How Fact-Checkers ‘Deceived The Public’ About Possible Virus Outbreak From Wuhan Lab
The pages of The New York Times and The Washington Post have been filled with articles in recent weeks about the newfound potential legitimacy of the lab-leak theory. The theory posits that COVID-19 was accidentally released from the Wuhan Institute of Virology in China, potentially after being genetically engineered as a part of “gain-of-function” research.
Evidence for the lab-leak theory has been publicly available but censored from the public on social media.
When the theory first began to surface in early 2020, fact-checkers far and wide decried it as a conspiracy theory. In September 2020, PolitiFact labeled the lab leak theory as a “pants-on-fire” lie that was “inaccurate and ridiculous.” The premature fact-check has now been retracted in May.
Furthermore, Fairness & Accuracy In Reporting called it a “lunatic conspiracy theory.”
Republicans like Arkansas Sen. Tom Cotton and former President Donald Trump were chastised for wondering aloud if the pandemic could have originated in the Wuhan lab. Now, some members of the media are admitting that the story got buried for political purposes. (RELATED: Report: Biden Admin Shut Down Trump-Era Probe Into Coronavirus Lab Leak Theory)
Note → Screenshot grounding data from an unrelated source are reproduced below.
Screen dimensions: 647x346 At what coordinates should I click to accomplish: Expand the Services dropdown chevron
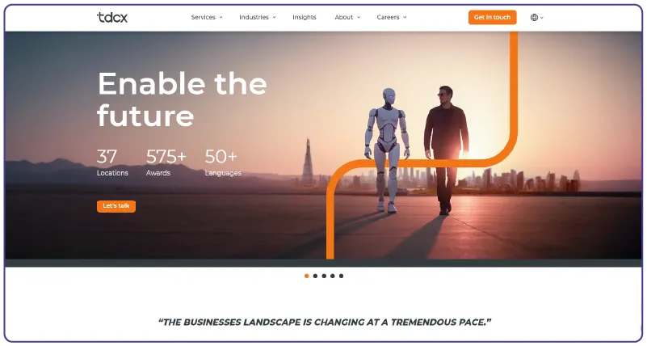click(221, 17)
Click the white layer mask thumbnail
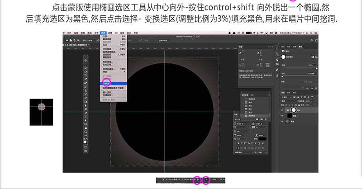The width and height of the screenshot is (362, 189). point(293,110)
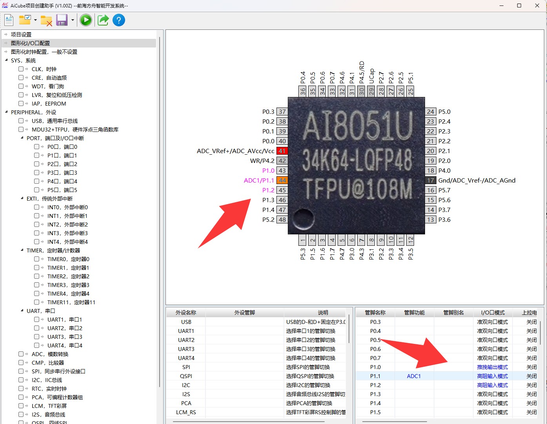Select orange pin 44 on the chip

coord(282,181)
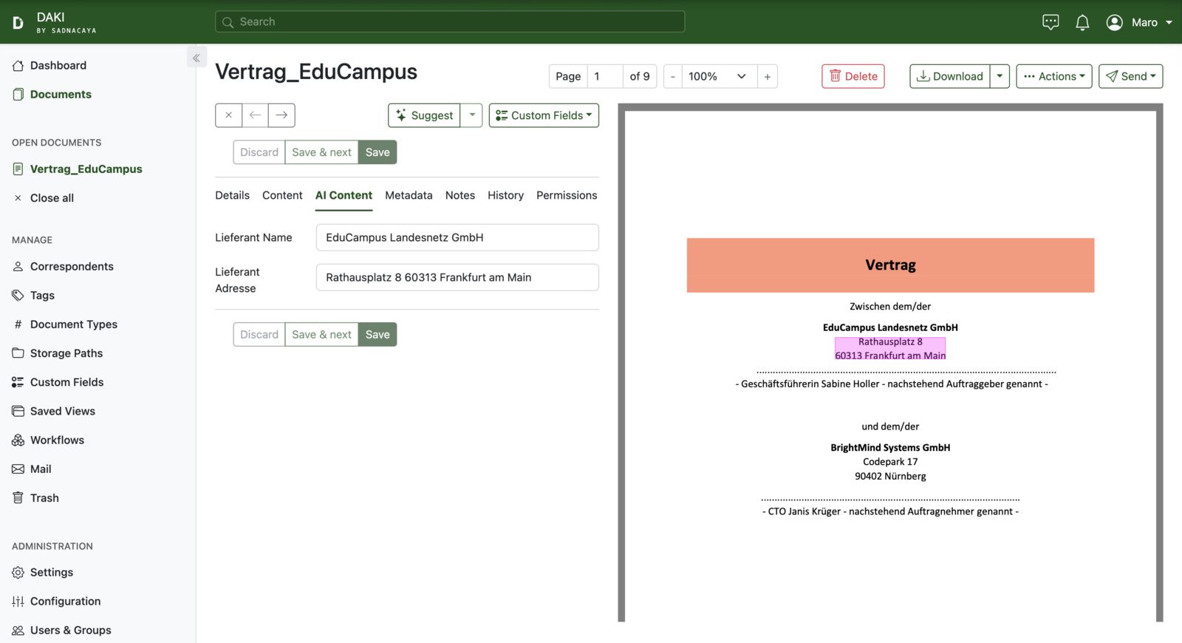Image resolution: width=1182 pixels, height=643 pixels.
Task: Open Trash in the sidebar
Action: pos(44,498)
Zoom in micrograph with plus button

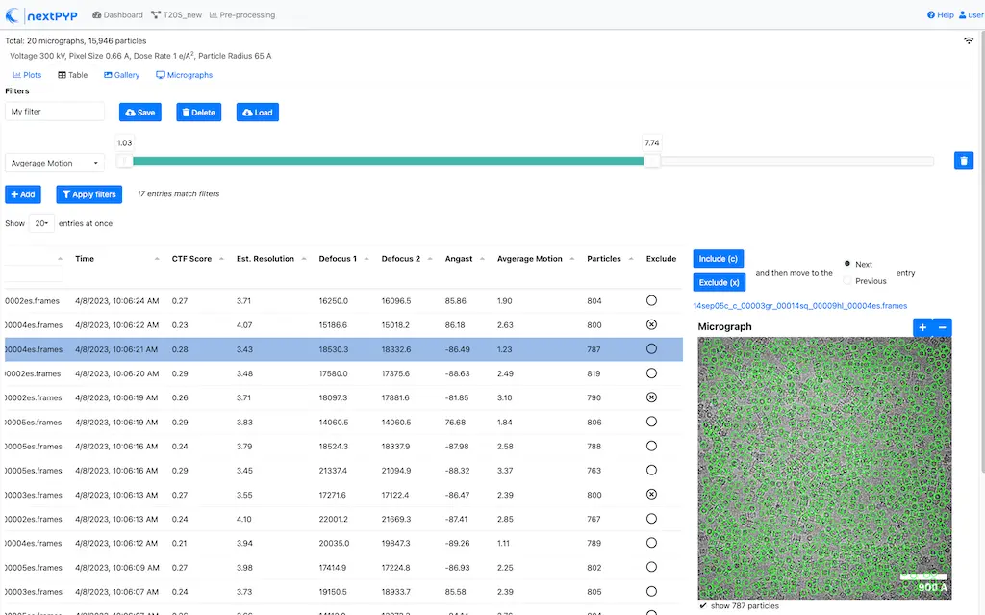(x=922, y=327)
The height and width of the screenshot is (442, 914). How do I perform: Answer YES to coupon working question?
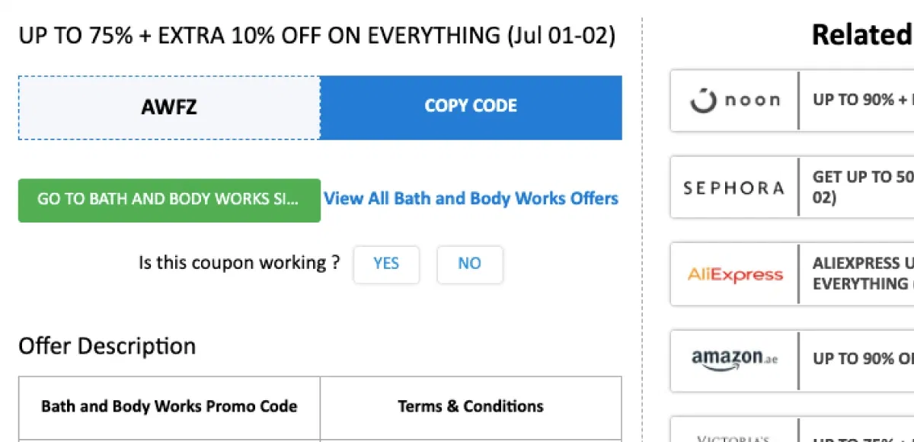coord(386,263)
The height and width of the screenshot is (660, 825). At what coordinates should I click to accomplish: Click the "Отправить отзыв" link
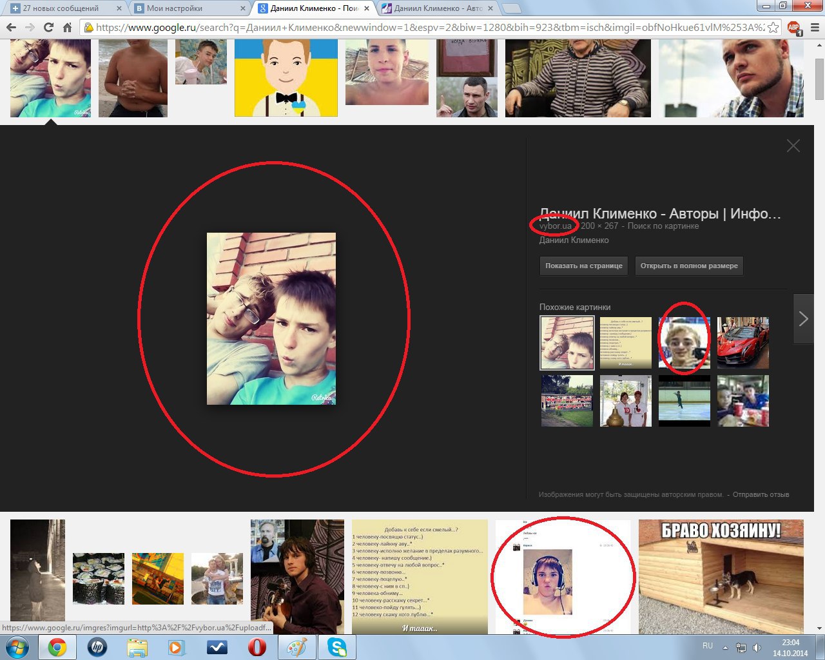point(761,494)
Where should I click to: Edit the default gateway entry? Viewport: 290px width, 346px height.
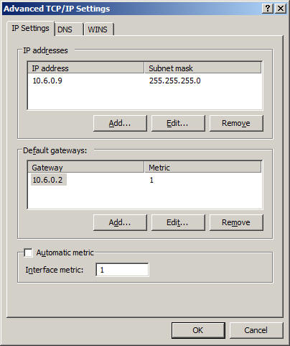(178, 222)
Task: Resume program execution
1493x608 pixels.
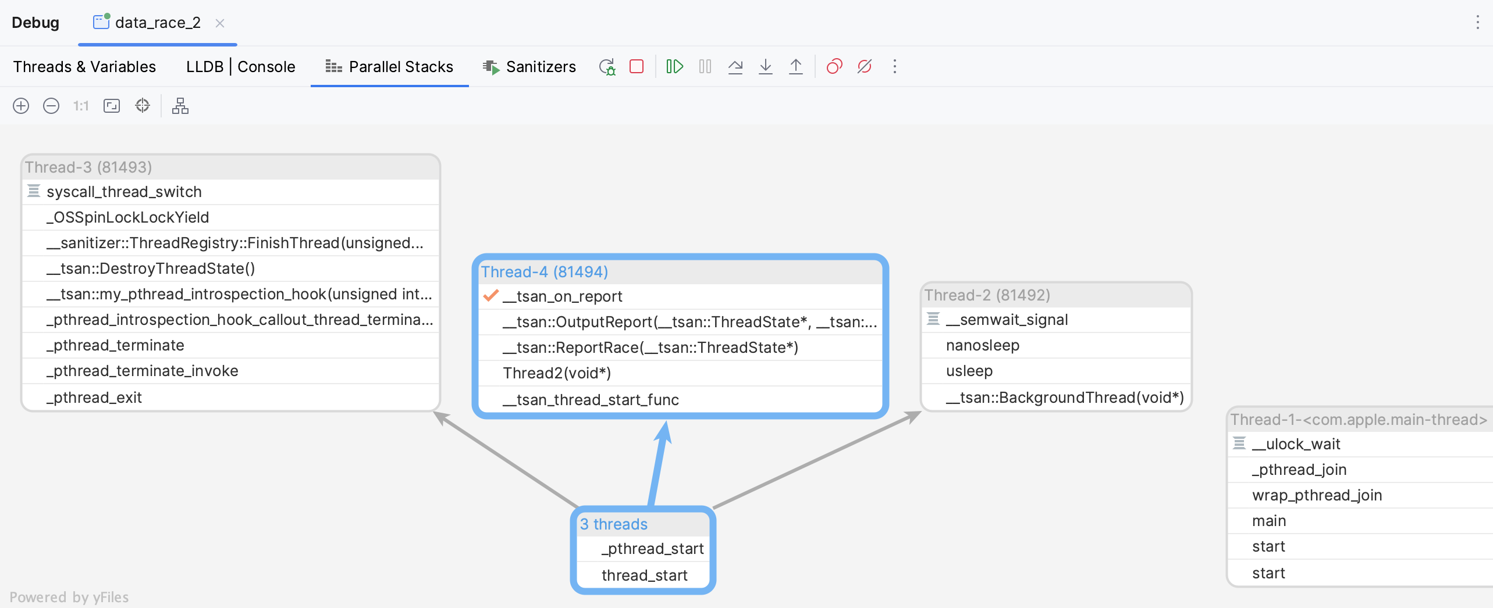Action: point(674,67)
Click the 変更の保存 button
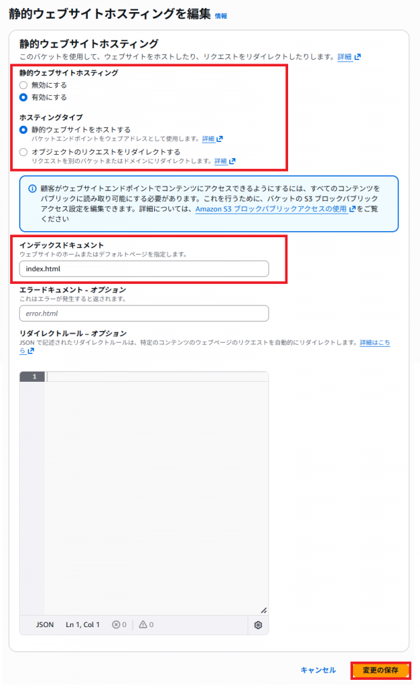Screen dimensions: 420x692 (381, 670)
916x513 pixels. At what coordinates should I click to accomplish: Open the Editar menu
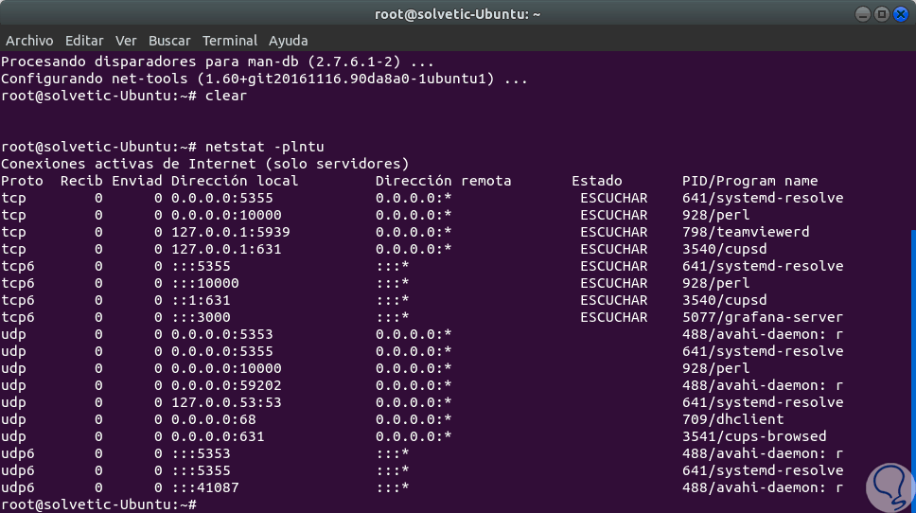84,41
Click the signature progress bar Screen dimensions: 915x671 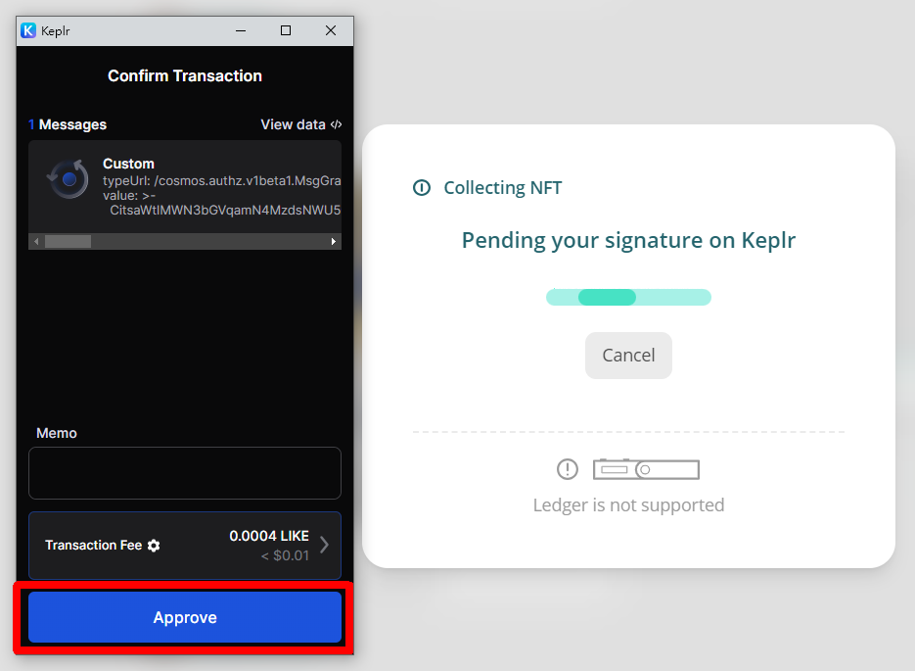(628, 297)
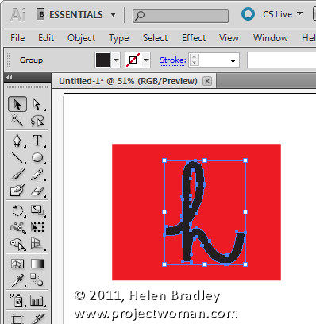Expand the ESSENTIALS workspace dropdown
This screenshot has height=324, width=316.
114,14
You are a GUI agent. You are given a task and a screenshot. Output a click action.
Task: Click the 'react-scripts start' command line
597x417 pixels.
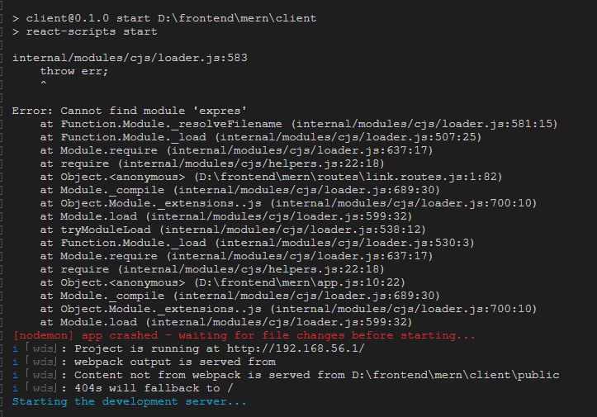pyautogui.click(x=84, y=31)
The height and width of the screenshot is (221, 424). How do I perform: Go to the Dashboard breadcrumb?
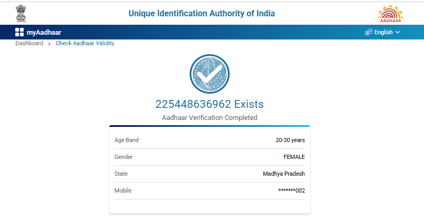pos(29,43)
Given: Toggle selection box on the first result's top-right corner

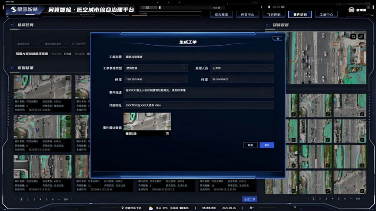Looking at the screenshot, I should click(x=67, y=79).
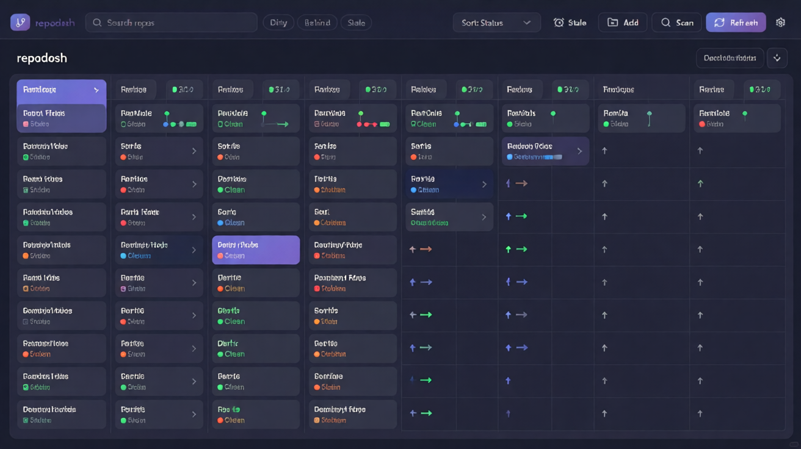Viewport: 801px width, 449px height.
Task: Toggle the Stale filter chip beside Behind
Action: 357,23
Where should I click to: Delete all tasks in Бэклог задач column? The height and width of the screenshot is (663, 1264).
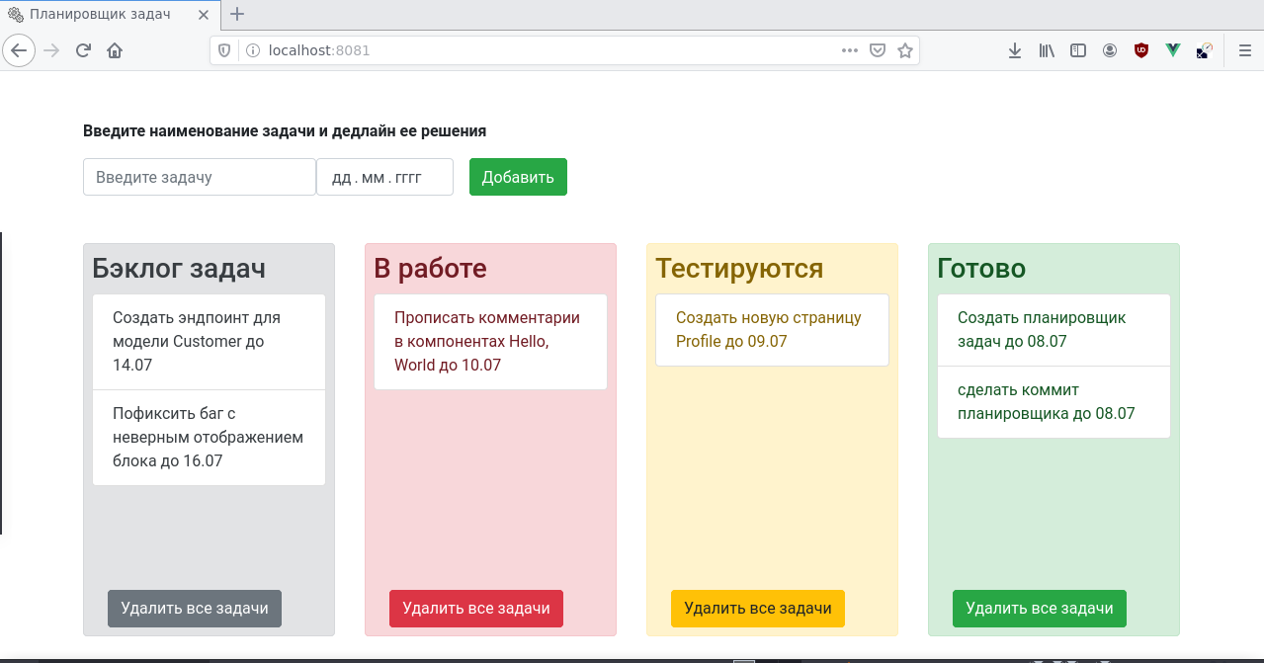coord(194,609)
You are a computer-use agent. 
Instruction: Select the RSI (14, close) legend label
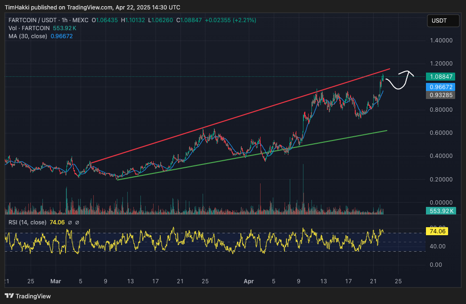(x=27, y=222)
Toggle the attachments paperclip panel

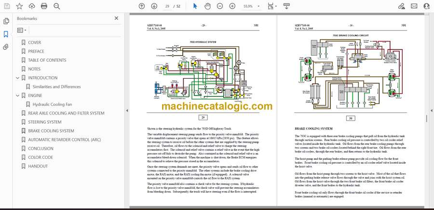(x=6, y=47)
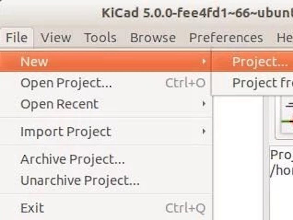Open the View menu
The image size is (293, 220).
[56, 38]
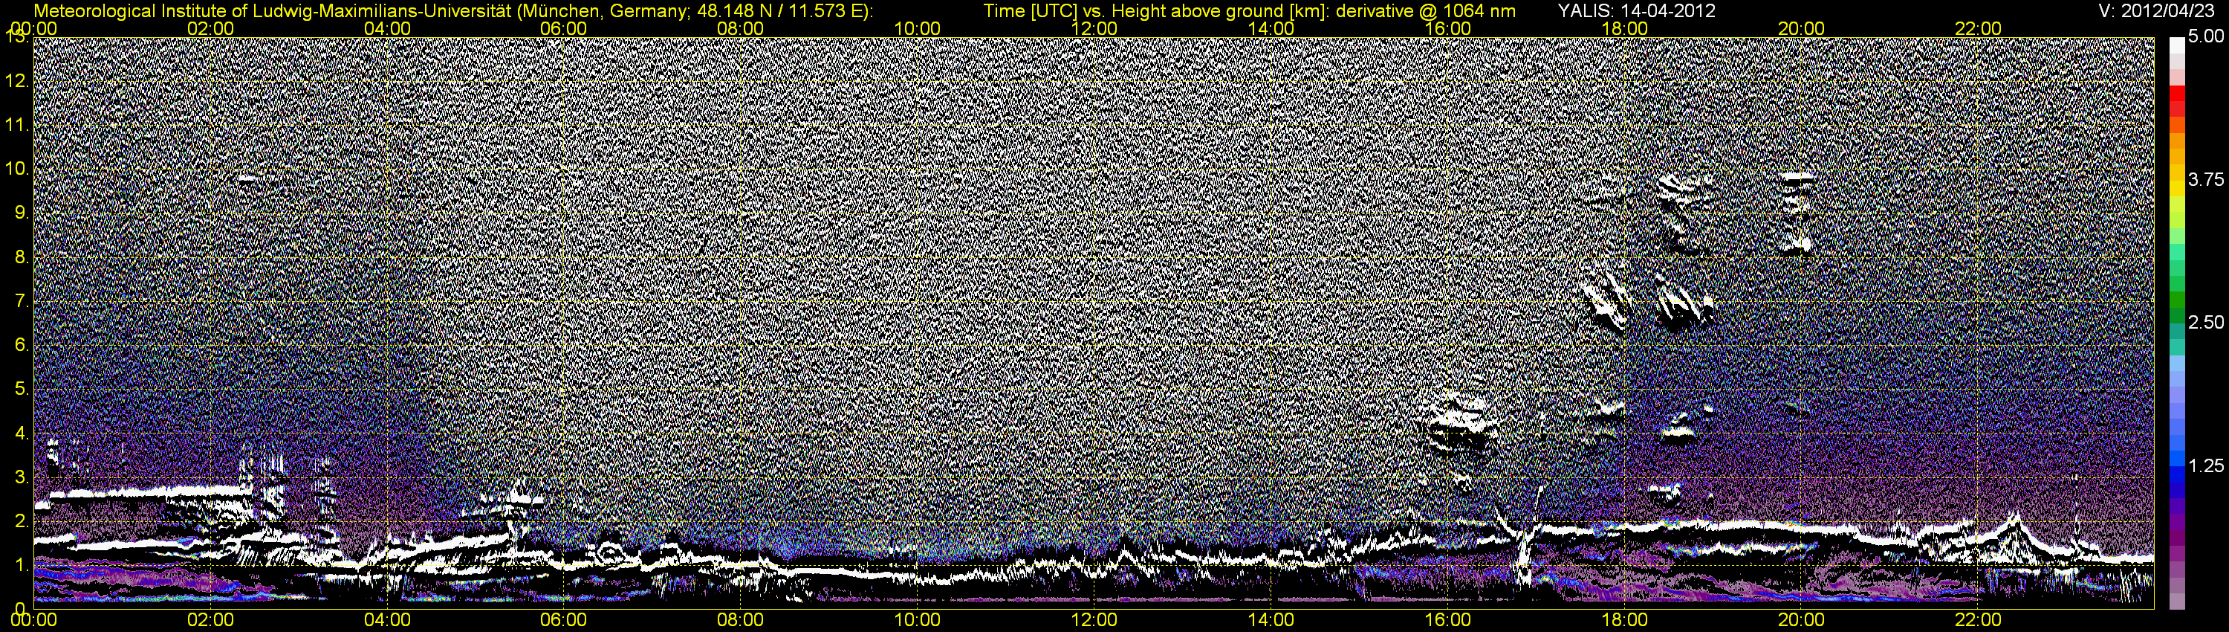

Now, these very same fact-checkers that incorrectly labeled the theory false — before an alternative explanation was remotely close to being available — are declaring that the lab-leak hypothesis is “suddenly credible.” That just isn’t true. Reports began surfacing almost immediately after the pandemic began about a potential lab-leak, and enterprising journalists in various corners of the discourse were talking about the theory long before the Glenn Kesslers of the world came around.
“All evidence available today was available twelve months ago, and most evidence available today was available fifteen months ago,” Rutgers University chemical biology professor Richard Ebright told the Daily Caller.“All that has changed is that the small group that seized control of the narrative in February 2020 and deceived the public and policy-makers for fifteen months now has lost control of the narrative.”
Those controllers of the narrative used Big Tech censorship to enshrine their set of facts into the public record. Facebook was particularly censorious, adding any posts that suggested the virus was man-made to its list of banned misinformation until just this week.
Various pieces exploring the possibility of the lab-leak, with scientific evidence and legitimate sourcing included, were knocked off the platform. The New York Post had a column censored from Facebook in early 2020 that said not to believe China’s official story. Other pieces were labeled as “missing context.”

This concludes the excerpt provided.